Luminex Remains Neutral - Analyst Blog
September 17 2012 - 11:55AM
Zacks
We reiterate our Neutral
recommendation on Luminex Corporation (LMNX)
following its second quarter results. In the reported quarter,
adjusted (excluding one-time charges) earnings of 7 cents per share
were in line with the Zacks Consensus Estimate. Profit generated
was $3 million, down 36.4% from the prior-year quarter mainly due
to higher operating expenses associated with the EraGen and
GenturaDx acquisitions.
However, revenues rose 1.3% in the
reported quarter to $48.3 million, slightly below the Zacks
Consensus Estimate of $49 million. Overall increase in revenue was
primarily driven by solid growth in the Assay business, partially
offset by lower System and Consumable sales. Sluggish growth in its
core markets is a challenge being faced by Luminex.
Luminex’s strong international
presence has helped it to expand its product portfolio and customer
base.

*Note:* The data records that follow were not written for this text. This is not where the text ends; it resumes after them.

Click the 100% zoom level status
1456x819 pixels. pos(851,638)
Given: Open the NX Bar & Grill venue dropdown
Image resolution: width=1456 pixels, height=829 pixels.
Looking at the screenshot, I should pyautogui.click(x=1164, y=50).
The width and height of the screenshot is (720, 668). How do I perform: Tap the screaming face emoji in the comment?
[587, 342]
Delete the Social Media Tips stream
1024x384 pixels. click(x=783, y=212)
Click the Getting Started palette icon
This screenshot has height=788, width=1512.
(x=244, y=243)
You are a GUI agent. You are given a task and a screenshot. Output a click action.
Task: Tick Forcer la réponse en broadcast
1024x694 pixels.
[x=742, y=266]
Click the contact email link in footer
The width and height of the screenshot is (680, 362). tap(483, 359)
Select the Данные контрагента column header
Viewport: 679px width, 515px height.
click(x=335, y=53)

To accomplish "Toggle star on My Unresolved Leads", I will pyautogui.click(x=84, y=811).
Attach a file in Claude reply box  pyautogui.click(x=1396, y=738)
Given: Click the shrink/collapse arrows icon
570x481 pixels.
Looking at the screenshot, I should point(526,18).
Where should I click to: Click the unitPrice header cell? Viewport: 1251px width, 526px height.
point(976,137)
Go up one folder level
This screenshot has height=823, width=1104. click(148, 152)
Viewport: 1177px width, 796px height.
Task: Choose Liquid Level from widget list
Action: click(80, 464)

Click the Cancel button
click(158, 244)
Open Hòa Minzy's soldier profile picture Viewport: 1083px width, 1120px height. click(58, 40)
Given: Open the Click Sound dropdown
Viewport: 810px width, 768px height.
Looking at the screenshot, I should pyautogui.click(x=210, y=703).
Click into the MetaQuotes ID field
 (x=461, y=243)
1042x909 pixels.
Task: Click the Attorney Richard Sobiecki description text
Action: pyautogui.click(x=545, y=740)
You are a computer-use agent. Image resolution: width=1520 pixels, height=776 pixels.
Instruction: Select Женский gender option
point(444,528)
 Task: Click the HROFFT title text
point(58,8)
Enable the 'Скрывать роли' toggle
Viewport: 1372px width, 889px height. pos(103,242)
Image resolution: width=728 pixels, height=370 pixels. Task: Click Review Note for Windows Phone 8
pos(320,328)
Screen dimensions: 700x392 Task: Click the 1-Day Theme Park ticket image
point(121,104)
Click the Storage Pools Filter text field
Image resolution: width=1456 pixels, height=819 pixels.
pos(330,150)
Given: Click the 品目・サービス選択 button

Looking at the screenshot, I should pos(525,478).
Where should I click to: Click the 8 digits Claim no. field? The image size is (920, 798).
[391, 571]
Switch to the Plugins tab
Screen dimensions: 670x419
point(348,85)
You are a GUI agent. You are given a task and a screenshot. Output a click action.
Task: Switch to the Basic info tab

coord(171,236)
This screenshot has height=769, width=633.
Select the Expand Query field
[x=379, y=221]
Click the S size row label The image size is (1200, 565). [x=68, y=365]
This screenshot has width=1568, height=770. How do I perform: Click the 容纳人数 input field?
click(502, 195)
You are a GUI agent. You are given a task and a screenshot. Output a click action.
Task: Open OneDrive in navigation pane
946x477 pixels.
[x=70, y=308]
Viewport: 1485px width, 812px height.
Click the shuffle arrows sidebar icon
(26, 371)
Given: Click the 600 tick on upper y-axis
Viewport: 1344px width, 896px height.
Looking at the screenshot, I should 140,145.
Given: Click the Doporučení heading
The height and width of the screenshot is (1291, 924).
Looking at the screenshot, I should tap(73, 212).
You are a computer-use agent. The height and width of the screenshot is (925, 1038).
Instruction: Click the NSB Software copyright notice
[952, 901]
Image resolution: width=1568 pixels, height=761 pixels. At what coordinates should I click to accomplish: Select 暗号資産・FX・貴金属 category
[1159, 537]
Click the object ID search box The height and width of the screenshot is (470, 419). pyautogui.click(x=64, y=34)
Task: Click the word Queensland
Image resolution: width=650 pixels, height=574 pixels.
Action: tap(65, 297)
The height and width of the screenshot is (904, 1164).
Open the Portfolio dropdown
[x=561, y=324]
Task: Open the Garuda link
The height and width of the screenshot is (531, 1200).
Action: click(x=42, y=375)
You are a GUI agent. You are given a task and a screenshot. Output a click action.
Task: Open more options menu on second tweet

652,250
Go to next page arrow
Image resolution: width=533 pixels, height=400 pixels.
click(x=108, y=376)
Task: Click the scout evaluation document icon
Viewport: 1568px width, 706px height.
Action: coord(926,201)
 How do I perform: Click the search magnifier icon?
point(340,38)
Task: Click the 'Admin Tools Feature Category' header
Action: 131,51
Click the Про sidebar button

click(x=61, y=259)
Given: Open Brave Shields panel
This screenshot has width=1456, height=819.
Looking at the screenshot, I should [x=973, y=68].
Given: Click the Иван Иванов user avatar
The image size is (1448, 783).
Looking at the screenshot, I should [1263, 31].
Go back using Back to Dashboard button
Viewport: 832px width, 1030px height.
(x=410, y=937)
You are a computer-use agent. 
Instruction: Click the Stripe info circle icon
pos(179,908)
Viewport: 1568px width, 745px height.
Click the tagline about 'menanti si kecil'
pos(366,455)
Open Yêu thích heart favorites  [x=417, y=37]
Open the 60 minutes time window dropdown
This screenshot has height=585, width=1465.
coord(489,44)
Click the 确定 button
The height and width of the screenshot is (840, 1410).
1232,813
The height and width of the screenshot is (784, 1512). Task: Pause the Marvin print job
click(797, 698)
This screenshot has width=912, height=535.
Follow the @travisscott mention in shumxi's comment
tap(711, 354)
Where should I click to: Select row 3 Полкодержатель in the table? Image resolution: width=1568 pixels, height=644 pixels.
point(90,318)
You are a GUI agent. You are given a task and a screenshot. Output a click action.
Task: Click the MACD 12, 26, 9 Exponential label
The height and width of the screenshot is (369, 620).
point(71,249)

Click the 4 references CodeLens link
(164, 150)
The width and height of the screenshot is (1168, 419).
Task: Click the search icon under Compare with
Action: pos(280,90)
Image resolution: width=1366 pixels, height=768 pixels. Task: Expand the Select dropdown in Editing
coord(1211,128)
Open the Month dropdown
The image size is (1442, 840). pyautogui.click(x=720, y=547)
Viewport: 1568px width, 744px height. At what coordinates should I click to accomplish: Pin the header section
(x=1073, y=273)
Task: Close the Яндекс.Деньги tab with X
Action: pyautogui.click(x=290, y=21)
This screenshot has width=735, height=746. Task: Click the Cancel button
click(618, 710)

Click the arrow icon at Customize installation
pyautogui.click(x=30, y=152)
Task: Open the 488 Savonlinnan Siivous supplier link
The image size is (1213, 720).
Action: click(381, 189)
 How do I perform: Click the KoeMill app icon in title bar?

The company’s current success in the global market can be
ascribed to its Gastrointestinal Pathogen Panel (GPP) product line.
The products have already received excellent international reviews
for setting new standards in gastrointestinal diagnostic patient
care.
Moreover, Luminex possesses a
healthy pipeline and is working on developing several new assays.
The company is currently seeking the Food and Drug Administration
(FDA) approval for both NeoPlex4 and the GPP assay and plans to
launch the devices in the U.S. around year-end 2012 and early 2013,
respectively.
In April 2012, on the back of the
growing assay business, the company decided to develop strategies
to ramp up its market development activities and dedicated the next
few quarters to the identification of potential targeted markets
that will prove to be beneficial in the long term. In this
connection, Luminex announced its plans to expand its Life Science
and Biodefense Groups, as these offer significant growth
opportunities to leverage technology as well as assay sales. The
BioWatch project is a major growth driver for this business
segment.
Luminex’s buyout of privately-held
diagnostic testing company EraGen Biosciences represents an
attractive prospect. The acquisition provides Luminex with a highly
complementary portfolio of molecular diagnostic tests based on the
MultiCode platform. Besides, it enables the company to tap new
markets, leveraging EraGen’s innovative technologies.
Recently, in July 2012, the company
announced a definitive deal to buy U.S.-based diagnostic testing
company, GenturaDx. Luminex plans to launch a number of assays,
which can be used along with GenturaDx’s innovative platform by
2014.
However, the GenturaDx deal is
expected to be dilutive to 2012 earnings. Apart from acquisition
charges, the deal will add roughly $6 million to the company’s
operating expenses in 2012. Luminex intends to pursue acquisitions
in the coming years to drive growth, a strategy which has inherent
risks. The company needs to successfully integrate its acquisitions
to avoid resource wastage.
Furthermore, Luminex is susceptible
to regulatory delays and demand for research and diagnostics
applications is expected to remain weak given the soft
macroeconomic backdrop. Moreover, sluggish growth in its core
markets may weigh on the company’s performance moving forward.
Luminex operates in the highly
competitive life sciences industry. The company competes with
Affymetrix (AFFX) and Sequenom
(SQNM), among others. We are currently Neutral on the stock, which
carries a Zacks #3 Rank (short-term Hold rating).